The guy that delivers to my house is still waiting for his profit sharing to be restored. That went away a couple years ago and he doesn't know why.

Must be our record profits.

Waiting for purple flak,

HNF
 
USNFDX said:
I see this as great news...Since Fedex Express actually competes with Ground, this may affect ground margins, but will make Express more competitive against Ground in certain markets.

Higher costs for the company is good for the Pilots???? I see what you mean but don't agree. If the express part ever sees lower margins it sure would be nice to have a higher margin division cushion the blow to the overall corporate bottom line.

An iffy proposition, but possible.
 
No argument thee

HighNightFlyer said:
It is hard to reconcile the PSP philosophy with the us vs. them ethos of FedEX management.

So they may have to treat the drivers fairly. This is a problem, how?

The guy that delivers to my house is still waiting for his profit sharing to be restored. That went away a couple years ago and he doesn't know why.
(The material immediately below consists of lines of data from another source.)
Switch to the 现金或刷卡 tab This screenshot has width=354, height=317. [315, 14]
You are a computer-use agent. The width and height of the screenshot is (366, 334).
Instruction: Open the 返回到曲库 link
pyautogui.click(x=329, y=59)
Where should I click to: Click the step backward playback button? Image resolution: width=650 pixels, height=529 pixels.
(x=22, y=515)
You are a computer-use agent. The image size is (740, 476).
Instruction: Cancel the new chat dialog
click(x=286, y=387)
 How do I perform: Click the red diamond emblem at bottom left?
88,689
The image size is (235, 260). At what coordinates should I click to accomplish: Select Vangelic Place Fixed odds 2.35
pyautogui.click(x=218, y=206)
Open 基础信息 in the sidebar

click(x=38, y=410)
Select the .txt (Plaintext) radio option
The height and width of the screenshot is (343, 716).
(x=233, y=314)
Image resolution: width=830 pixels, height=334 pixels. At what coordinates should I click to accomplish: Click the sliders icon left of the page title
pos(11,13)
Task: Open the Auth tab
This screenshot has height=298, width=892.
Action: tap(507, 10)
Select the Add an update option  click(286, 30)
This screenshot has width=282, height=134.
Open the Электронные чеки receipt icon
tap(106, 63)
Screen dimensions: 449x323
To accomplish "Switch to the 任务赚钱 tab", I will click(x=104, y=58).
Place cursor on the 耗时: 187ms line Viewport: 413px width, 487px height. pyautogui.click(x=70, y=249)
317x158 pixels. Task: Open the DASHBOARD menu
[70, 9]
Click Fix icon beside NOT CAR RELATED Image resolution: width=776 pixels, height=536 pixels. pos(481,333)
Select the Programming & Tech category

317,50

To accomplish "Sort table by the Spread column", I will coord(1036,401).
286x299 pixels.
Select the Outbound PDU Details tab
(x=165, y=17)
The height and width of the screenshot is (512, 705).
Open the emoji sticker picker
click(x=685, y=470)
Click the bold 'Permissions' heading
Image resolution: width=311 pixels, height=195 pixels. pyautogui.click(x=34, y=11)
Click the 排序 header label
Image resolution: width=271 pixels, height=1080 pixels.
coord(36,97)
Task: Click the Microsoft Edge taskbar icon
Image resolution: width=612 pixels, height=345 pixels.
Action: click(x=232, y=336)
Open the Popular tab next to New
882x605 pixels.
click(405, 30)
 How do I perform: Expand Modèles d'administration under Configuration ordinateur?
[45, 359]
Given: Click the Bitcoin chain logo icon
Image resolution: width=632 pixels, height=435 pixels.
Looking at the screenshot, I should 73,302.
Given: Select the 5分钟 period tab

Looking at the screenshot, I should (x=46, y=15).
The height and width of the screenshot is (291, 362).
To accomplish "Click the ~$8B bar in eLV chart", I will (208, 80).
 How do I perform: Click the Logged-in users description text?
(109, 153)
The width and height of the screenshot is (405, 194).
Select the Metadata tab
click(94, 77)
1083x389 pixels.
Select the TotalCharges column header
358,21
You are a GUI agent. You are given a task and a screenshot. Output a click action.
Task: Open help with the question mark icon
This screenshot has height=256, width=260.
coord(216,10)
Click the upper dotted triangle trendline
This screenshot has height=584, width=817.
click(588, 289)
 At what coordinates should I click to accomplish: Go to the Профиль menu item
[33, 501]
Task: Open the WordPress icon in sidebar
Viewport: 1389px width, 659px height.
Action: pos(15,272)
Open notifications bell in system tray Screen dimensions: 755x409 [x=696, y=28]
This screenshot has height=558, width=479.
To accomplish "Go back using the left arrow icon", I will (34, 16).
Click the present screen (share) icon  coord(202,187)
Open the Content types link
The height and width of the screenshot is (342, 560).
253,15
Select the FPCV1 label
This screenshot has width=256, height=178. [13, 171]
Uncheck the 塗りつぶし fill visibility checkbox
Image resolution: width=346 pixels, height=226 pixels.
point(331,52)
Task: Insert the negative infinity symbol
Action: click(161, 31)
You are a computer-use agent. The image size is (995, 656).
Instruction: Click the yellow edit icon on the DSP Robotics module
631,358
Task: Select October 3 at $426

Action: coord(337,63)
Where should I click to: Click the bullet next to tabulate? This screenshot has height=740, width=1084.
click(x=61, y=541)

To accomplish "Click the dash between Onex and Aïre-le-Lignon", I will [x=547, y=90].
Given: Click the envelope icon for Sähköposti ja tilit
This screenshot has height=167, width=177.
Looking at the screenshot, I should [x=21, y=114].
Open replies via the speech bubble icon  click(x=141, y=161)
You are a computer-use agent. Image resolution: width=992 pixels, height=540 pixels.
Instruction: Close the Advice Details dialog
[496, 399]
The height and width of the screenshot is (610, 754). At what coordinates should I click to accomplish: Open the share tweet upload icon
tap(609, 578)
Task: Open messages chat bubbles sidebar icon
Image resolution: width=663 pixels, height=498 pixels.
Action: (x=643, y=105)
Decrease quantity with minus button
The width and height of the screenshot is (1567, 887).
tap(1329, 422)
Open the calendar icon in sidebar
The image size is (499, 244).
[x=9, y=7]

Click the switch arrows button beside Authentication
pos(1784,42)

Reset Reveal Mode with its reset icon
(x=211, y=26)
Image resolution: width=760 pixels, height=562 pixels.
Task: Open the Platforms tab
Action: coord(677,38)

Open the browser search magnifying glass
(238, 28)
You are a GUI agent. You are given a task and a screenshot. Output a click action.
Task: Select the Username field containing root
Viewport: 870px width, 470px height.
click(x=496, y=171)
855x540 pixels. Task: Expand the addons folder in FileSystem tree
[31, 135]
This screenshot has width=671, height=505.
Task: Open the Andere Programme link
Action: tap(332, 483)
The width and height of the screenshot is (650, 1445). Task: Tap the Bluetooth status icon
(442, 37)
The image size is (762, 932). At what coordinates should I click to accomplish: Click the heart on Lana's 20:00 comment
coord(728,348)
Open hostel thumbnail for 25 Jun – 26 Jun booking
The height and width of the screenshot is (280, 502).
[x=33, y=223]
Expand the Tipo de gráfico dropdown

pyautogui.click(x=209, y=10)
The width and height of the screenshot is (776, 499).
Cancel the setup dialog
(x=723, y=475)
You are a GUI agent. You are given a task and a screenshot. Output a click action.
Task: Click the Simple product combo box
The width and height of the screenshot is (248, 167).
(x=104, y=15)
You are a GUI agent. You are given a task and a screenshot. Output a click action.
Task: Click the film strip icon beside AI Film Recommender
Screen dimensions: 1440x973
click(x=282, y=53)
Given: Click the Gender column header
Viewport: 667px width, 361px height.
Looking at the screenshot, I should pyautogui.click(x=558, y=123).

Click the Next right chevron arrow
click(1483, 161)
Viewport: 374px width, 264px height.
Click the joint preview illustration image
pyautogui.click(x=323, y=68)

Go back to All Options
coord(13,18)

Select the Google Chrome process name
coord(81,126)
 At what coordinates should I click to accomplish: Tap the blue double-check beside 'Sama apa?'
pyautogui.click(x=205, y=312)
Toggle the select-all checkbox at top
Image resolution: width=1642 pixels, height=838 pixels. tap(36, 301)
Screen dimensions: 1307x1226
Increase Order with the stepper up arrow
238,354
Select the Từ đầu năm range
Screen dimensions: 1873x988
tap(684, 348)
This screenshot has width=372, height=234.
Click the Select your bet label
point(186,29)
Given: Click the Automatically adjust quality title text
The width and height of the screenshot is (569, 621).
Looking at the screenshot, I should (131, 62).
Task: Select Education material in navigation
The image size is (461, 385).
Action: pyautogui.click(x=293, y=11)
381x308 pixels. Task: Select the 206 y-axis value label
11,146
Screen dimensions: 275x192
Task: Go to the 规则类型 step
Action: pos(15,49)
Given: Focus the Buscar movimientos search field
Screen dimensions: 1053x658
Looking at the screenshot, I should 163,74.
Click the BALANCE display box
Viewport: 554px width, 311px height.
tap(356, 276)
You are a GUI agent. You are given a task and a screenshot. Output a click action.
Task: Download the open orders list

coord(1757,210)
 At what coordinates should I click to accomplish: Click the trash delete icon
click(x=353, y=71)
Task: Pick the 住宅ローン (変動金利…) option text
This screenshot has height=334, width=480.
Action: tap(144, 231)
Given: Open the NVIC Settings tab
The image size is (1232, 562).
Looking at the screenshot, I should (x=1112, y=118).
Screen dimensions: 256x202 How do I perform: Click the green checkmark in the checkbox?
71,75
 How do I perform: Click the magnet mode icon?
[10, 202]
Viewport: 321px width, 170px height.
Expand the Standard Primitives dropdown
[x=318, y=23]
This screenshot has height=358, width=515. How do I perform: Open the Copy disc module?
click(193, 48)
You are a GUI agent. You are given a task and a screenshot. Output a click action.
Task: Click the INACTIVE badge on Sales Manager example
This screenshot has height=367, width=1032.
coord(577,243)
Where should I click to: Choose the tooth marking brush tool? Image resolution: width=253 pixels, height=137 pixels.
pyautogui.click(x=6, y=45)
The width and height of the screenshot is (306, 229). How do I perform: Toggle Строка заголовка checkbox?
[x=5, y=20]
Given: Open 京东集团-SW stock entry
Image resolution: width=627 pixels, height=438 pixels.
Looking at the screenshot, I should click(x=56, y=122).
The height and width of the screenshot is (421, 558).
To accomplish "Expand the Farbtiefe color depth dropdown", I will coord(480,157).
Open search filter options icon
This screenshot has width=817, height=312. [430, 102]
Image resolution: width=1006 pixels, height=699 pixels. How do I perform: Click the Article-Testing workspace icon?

Must be our record profits.

Waiting for purple flak,

HNF

HNF: I bet you won't find a single pilot on the line that would disagree with you. That is one of the points we (the union) are constantly trying to emphasize. Its not just the pilots getting squeezed by FedEx, its all the employees, all this during times of record profits. All we are saying is how about sharing the wealth a little bit with the folks who make those profits happen every night.

That is tough to get across to the media, and my personal opinion is we should be emphasizing it more. That is another reason to make pleasant conversation on the crew bus, we want all the employees behind us (fat chance) in hopes that we can lead the battle to restore some of the lost wages of the entire workforce.

Yes, we are doing it primarily for ourselves, but the rest fo the employees are watching to see how we make out and hopefully they will get their shot too.

Time will tell.

FJ
 
FalconJet, I just don't understand why it seems necessary to demoralize the employees. I don't know why FedEx would want to do that.

This reminds me of Carl Icahn saying that he didn't need happy employees. I guess he didn't get that this is a customer service industry and employees will go very far out of their way to help a customer when treated right.

We do want happy customers at FedEx, don't we? Management should be leading the way on this, not the union.